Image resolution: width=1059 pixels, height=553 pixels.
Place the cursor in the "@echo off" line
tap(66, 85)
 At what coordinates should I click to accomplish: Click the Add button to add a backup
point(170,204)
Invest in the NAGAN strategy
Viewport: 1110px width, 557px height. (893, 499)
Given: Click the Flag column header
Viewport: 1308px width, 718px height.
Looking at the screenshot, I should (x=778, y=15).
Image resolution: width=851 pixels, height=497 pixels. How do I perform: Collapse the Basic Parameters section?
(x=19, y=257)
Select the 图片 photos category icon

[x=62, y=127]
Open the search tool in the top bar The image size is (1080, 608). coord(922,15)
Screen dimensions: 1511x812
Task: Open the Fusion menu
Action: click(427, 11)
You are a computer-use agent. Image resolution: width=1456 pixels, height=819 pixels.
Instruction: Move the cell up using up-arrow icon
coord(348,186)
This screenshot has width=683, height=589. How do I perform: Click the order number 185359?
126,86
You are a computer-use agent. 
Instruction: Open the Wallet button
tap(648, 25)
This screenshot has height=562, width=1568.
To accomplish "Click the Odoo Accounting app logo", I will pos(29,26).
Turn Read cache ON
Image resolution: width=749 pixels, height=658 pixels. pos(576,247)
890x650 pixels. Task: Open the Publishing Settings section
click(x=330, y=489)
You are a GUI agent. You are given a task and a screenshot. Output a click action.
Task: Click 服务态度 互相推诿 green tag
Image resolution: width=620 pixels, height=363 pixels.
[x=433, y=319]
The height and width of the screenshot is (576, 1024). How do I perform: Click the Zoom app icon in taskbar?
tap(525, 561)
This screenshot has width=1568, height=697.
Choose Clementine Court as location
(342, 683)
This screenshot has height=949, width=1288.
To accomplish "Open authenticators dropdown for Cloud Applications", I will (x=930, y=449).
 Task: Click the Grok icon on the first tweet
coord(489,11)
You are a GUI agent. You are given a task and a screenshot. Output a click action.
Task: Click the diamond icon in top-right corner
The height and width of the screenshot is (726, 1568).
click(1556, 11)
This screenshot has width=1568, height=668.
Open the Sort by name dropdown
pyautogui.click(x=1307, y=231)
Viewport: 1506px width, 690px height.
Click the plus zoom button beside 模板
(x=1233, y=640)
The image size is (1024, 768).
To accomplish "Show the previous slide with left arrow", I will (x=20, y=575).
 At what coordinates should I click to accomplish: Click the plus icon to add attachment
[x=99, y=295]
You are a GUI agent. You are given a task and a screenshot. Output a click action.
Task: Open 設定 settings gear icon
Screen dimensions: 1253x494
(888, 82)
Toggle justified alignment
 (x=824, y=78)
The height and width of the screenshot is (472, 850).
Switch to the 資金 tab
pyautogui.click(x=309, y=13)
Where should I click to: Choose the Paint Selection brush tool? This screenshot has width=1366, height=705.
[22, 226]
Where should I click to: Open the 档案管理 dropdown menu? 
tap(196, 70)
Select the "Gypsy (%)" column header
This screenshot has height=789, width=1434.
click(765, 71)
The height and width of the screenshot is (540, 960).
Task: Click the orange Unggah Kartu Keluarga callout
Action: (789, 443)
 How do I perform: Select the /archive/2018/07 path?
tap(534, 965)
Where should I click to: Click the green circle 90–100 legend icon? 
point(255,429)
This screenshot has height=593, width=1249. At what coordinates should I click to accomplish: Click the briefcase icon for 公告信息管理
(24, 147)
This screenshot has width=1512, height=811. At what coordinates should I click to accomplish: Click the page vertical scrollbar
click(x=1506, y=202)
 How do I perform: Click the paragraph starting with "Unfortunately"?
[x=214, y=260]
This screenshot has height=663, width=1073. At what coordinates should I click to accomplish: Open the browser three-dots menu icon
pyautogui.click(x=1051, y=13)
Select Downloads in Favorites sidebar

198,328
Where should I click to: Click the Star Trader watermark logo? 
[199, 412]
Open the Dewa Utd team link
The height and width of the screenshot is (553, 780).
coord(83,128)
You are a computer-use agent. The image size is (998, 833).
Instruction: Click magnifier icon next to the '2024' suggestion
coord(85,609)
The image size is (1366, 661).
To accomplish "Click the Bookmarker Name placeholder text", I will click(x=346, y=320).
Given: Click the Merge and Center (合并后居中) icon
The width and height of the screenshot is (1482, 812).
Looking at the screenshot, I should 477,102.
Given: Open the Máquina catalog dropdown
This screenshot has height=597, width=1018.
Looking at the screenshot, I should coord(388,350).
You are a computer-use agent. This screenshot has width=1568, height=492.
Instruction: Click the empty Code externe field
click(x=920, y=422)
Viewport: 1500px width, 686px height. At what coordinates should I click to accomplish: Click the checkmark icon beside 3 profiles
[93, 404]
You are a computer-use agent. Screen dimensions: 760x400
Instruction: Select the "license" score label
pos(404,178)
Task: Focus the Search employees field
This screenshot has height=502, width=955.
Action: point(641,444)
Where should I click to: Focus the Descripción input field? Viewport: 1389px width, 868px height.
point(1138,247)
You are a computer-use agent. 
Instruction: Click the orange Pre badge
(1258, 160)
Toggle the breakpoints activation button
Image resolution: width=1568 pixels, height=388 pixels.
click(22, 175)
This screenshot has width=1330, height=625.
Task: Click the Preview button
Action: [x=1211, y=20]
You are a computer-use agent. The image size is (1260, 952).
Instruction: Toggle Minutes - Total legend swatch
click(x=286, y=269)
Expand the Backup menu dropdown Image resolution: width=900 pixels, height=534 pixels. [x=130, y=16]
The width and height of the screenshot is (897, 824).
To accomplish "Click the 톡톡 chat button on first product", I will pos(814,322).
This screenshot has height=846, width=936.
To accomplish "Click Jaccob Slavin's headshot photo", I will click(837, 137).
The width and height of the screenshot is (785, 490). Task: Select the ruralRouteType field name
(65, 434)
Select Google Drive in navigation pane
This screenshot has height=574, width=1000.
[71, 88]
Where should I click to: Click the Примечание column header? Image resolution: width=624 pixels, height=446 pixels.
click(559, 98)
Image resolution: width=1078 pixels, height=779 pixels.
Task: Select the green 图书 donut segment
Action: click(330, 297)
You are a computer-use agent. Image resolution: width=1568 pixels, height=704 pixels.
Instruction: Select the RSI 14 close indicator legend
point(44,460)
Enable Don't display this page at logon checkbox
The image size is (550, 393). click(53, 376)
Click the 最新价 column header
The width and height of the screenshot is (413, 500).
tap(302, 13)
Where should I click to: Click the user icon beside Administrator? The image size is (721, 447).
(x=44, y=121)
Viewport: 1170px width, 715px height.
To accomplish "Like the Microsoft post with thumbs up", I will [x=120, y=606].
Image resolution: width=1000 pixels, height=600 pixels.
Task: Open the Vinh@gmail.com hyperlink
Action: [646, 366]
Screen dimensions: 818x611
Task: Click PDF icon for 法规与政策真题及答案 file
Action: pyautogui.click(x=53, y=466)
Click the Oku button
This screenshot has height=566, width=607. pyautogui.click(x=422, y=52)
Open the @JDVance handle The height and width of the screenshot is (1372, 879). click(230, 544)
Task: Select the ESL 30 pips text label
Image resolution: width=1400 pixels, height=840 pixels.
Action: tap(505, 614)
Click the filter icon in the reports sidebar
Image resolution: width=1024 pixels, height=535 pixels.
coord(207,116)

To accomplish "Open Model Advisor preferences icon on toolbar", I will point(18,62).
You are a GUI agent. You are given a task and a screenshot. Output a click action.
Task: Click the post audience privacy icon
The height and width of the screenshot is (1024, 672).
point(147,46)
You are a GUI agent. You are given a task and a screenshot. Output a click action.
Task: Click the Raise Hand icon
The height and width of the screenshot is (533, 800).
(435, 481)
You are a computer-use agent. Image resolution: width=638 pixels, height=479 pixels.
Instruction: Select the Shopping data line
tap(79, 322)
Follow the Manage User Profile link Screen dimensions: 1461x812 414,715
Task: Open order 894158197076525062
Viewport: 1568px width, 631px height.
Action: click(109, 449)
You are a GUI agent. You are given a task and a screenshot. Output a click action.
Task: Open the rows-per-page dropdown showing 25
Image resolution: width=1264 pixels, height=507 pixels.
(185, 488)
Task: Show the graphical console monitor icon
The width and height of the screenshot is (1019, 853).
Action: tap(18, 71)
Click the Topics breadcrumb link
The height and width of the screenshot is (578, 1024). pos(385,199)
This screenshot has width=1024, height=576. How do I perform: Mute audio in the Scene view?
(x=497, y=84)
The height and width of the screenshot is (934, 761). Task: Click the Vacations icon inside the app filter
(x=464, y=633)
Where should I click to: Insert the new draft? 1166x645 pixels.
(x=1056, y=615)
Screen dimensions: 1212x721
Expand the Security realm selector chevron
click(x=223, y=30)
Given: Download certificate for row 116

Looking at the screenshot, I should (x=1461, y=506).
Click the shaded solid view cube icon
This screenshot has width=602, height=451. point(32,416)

### Exercise aim
Repeat the material exactly. Begin with its first line and end with the line that has "Given: Click the Flag column header".

### Task result
Image resolution: width=1059 pixels, height=553 pixels.
Place the cursor in the "@echo off" line
tap(66, 85)
 At what coordinates should I click to accomplish: Click the Add button to add a backup
point(170,204)
Invest in the NAGAN strategy
Viewport: 1110px width, 557px height. (893, 499)
Given: Click the Flag column header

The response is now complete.